Trying to keep up with the Joneses isn’t a very effective way of making friends. As The Outline reports, a recent study in the journal Social Psychological and Personality Science suggests that flashing status symbols makes people less likely to want to be your friend.
While some may feel like sporting a luxury watch or designer clothes will draw people toward them, it actually does the opposite, making you a less attractive potential friend, according to a trio of researchers from Michigan, Singapore, and Israel. Over the course of six different experiments, the researchers found that study participants tended to think that high-status markers like fancy cars would help them make new friends. The trend stayed true across both participants recruited using Amazon Mechanical Turk and upscale shoppers stopped for a survey in a high-income suburb.

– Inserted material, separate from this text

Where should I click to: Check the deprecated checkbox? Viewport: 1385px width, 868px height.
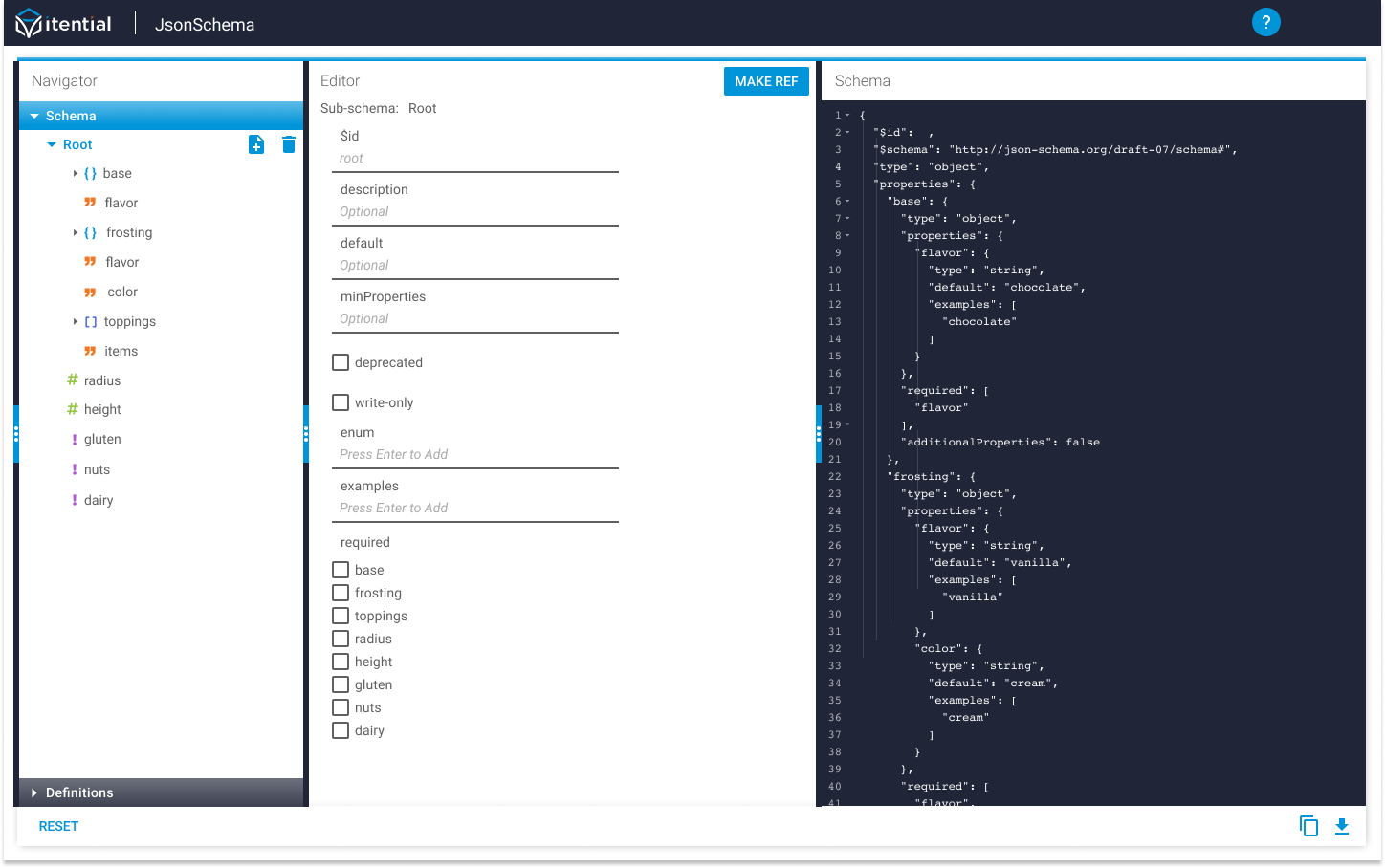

People thought that showing up to an outdoor wedding in a luxury car or going out to a downtown bar wearing a fancy brand-name watch would lead people to be more attracted to them as potential friends, compared to someone driving a basic car or wearing a generic watch. Yet participants also rated themselves as being more willing to befriend someone with generic clothes and cars than someone who flashed designer goods.
The paradox makes a little more sense if you go back to the idea of “keeping up” with our neighbors. People want to look high status in comparison to others. They don’t want to hang out with people who are flashing around luxury goods—they want to be the flashier ones.